• **Stored items**:
---
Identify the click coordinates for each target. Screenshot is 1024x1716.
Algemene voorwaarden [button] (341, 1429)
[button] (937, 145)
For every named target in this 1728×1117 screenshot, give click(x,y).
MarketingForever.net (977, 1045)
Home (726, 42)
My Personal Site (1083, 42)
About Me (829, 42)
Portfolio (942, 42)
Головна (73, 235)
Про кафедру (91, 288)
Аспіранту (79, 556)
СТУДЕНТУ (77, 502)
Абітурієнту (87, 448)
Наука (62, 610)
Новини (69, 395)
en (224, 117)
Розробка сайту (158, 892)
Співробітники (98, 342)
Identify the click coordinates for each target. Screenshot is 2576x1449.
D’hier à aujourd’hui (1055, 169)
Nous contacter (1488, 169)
---
• **Activity**: Restate every line of the data above exactly as it was written.

• **Output of the task**:
Identify the click coordinates for each target. Screenshot is 1024x1716.
Algemene voorwaarden [button] (341, 1429)
[button] (937, 145)
For every named target in this 1728×1117 screenshot, give click(x,y).
MarketingForever.net (977, 1045)
Home (726, 42)
My Personal Site (1083, 42)
About Me (829, 42)
Portfolio (942, 42)
Головна (73, 235)
Про кафедру (91, 288)
Аспіранту (79, 556)
СТУДЕНТУ (77, 502)
Абітурієнту (87, 448)
Наука (62, 610)
Новини (69, 395)
en (224, 117)
Розробка сайту (158, 892)
Співробітники (98, 342)
Identify the click coordinates for each target. Screenshot is 2576x1449.
D’hier à aujourd’hui (1055, 169)
Nous contacter (1488, 169)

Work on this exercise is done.